§ **TASK PROMPT**: Present every line of the items below as a Markdown table with the columns No. and Entry, numbering each row and leaving out blank lines.

§ **DATA RECORDS**:
---

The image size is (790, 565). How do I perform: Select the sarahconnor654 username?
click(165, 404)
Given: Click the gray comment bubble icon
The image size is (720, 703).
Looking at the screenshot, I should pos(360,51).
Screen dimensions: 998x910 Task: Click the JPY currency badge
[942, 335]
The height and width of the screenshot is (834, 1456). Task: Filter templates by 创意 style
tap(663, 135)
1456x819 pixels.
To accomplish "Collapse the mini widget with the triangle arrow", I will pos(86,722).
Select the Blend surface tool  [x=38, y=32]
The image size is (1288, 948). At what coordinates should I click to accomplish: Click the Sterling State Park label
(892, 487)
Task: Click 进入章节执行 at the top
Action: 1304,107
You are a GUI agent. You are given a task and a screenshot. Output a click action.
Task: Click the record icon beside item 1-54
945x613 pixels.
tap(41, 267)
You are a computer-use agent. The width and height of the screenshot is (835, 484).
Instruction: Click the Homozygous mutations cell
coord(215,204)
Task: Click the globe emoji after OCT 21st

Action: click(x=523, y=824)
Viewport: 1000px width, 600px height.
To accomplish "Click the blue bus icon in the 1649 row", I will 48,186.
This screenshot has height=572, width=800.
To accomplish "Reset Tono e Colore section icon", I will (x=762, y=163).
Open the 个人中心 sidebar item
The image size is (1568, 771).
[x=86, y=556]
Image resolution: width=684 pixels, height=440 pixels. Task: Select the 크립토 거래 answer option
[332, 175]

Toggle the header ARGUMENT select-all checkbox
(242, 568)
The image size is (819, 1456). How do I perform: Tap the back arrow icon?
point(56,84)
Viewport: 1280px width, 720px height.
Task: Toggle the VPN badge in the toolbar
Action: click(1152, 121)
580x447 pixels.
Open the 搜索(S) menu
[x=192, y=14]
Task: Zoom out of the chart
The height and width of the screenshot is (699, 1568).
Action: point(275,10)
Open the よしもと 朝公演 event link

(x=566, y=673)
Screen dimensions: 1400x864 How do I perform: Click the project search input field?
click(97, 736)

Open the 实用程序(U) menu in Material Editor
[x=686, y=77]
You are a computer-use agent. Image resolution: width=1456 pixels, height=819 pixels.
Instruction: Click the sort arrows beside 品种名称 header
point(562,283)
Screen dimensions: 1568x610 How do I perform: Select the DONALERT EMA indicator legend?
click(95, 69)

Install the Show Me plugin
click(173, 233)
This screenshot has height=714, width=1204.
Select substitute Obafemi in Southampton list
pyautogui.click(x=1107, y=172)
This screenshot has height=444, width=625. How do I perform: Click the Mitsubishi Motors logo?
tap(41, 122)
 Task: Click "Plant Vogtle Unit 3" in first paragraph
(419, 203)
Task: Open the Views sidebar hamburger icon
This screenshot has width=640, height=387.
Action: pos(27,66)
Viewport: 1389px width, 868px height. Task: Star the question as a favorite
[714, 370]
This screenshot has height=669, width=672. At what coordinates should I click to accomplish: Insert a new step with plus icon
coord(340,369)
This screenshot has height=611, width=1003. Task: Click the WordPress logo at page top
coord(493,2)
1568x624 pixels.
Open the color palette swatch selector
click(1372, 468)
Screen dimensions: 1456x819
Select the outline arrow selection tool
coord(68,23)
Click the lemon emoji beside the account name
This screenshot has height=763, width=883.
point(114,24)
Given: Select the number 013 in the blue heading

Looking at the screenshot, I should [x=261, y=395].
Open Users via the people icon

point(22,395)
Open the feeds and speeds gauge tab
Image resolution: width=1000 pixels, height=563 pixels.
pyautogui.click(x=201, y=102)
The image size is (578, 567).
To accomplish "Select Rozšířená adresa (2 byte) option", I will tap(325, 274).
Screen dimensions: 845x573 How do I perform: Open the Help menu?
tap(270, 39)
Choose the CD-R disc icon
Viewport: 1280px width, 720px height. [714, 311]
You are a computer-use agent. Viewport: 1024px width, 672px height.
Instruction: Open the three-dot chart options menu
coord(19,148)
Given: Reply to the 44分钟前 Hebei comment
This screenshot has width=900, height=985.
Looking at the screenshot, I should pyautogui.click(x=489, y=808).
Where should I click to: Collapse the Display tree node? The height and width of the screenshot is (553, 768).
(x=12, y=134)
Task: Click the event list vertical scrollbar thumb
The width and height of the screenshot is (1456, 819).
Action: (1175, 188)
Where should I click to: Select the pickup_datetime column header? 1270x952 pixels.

---

§ **SOLUTION**:
| No. | Entry |
|---|---|
| 1 | The image size is (790, 565). How do I perform: Select the sarahconnor654 username? |
| 2 | click(165, 404) |
| 3 | Given: Click the gray comment bubble icon |
| 4 | The image size is (720, 703). |
| 5 | Looking at the screenshot, I should pos(360,51). |
| 6 | Screen dimensions: 998x910 Task: Click the JPY currency badge |
| 7 | [942, 335] |
| 8 | The height and width of the screenshot is (834, 1456). Task: Filter templates by 创意 style |
| 9 | tap(663, 135) |
| 10 | 1456x819 pixels. |
| 11 | To accomplish "Collapse the mini widget with the triangle arrow", I will pos(86,722). |
| 12 | Select the Blend surface tool  [x=38, y=32] |
| 13 | The image size is (1288, 948). At what coordinates should I click to accomplish: Click the Sterling State Park label |
| 14 | (892, 487) |
| 15 | Task: Click 进入章节执行 at the top |
| 16 | Action: 1304,107 |
| 17 | You are a GUI agent. You are given a task and a screenshot. Output a click action. |
| 18 | Task: Click the record icon beside item 1-54 |
| 19 | 945x613 pixels. |
| 20 | tap(41, 267) |
| 21 | You are a computer-use agent. The width and height of the screenshot is (835, 484). |
| 22 | Instruction: Click the Homozygous mutations cell |
| 23 | coord(215,204) |
| 24 | Task: Click the globe emoji after OCT 21st |
| 25 | Action: click(x=523, y=824) |
| 26 | Viewport: 1000px width, 600px height. |
| 27 | To accomplish "Click the blue bus icon in the 1649 row", I will 48,186. |
| 28 | This screenshot has height=572, width=800. |
| 29 | To accomplish "Reset Tono e Colore section icon", I will (x=762, y=163). |
| 30 | Open the 个人中心 sidebar item |
| 31 | The image size is (1568, 771). |
| 32 | [x=86, y=556] |
| 33 | Image resolution: width=684 pixels, height=440 pixels. Task: Select the 크립토 거래 answer option |
| 34 | [332, 175] |
| 35 | Toggle the header ARGUMENT select-all checkbox |
| 36 | (242, 568) |
| 37 | The image size is (819, 1456). How do I perform: Tap the back arrow icon? |
| 38 | point(56,84) |
| 39 | Viewport: 1280px width, 720px height. |
| 40 | Task: Toggle the VPN badge in the toolbar |
| 41 | Action: click(1152, 121) |
| 42 | 580x447 pixels. |
| 43 | Open the 搜索(S) menu |
| 44 | [x=192, y=14] |
| 45 | Task: Zoom out of the chart |
| 46 | The height and width of the screenshot is (699, 1568). |
| 47 | Action: point(275,10) |
| 48 | Open the よしもと 朝公演 event link |
| 49 | (x=566, y=673) |
| 50 | Screen dimensions: 1400x864 How do I perform: Click the project search input field? |
| 51 | click(97, 736) |
| 52 | Open the 实用程序(U) menu in Material Editor |
| 53 | [x=686, y=77] |
| 54 | You are a computer-use agent. Image resolution: width=1456 pixels, height=819 pixels. |
| 55 | Instruction: Click the sort arrows beside 品种名称 header |
| 56 | point(562,283) |
| 57 | Screen dimensions: 1568x610 How do I perform: Select the DONALERT EMA indicator legend? |
| 58 | click(95, 69) |
| 59 | Install the Show Me plugin |
| 60 | click(173, 233) |
| 61 | This screenshot has height=714, width=1204. |
| 62 | Select substitute Obafemi in Southampton list |
| 63 | pyautogui.click(x=1107, y=172) |
| 64 | This screenshot has height=444, width=625. How do I perform: Click the Mitsubishi Motors logo? |
| 65 | tap(41, 122) |
| 66 |  Task: Click "Plant Vogtle Unit 3" in first paragraph |
| 67 | (419, 203) |
| 68 | Task: Open the Views sidebar hamburger icon |
| 69 | This screenshot has width=640, height=387. |
| 70 | Action: pos(27,66) |
| 71 | Viewport: 1389px width, 868px height. Task: Star the question as a favorite |
| 72 | [714, 370] |
| 73 | This screenshot has height=669, width=672. At what coordinates should I click to accomplish: Insert a new step with plus icon |
| 74 | coord(340,369) |
| 75 | This screenshot has height=611, width=1003. Task: Click the WordPress logo at page top |
| 76 | coord(493,2) |
| 77 | 1568x624 pixels. |
| 78 | Open the color palette swatch selector |
| 79 | click(1372, 468) |
| 80 | Screen dimensions: 1456x819 |
| 81 | Select the outline arrow selection tool |
| 82 | coord(68,23) |
| 83 | Click the lemon emoji beside the account name |
| 84 | This screenshot has height=763, width=883. |
| 85 | point(114,24) |
| 86 | Given: Select the number 013 in the blue heading |
| 87 | Looking at the screenshot, I should [x=261, y=395]. |
| 88 | Open Users via the people icon |
| 89 | point(22,395) |
| 90 | Open the feeds and speeds gauge tab |
| 91 | Image resolution: width=1000 pixels, height=563 pixels. |
| 92 | pyautogui.click(x=201, y=102) |
| 93 | The image size is (578, 567). |
| 94 | To accomplish "Select Rozšířená adresa (2 byte) option", I will tap(325, 274). |
| 95 | Screen dimensions: 845x573 How do I perform: Open the Help menu? |
| 96 | tap(270, 39) |
| 97 | Choose the CD-R disc icon |
| 98 | Viewport: 1280px width, 720px height. [714, 311] |
| 99 | You are a computer-use agent. Viewport: 1024px width, 672px height. |
| 100 | Instruction: Open the three-dot chart options menu |
| 101 | coord(19,148) |
| 102 | Given: Reply to the 44分钟前 Hebei comment |
| 103 | This screenshot has width=900, height=985. |
| 104 | Looking at the screenshot, I should pyautogui.click(x=489, y=808). |
| 105 | Where should I click to: Collapse the Display tree node? The height and width of the screenshot is (553, 768). |
| 106 | (x=12, y=134) |
| 107 | Task: Click the event list vertical scrollbar thumb |
| 108 | The width and height of the screenshot is (1456, 819). |
| 109 | Action: (1175, 188) |
| 110 | Where should I click to: Select the pickup_datetime column header? 1270x952 pixels. |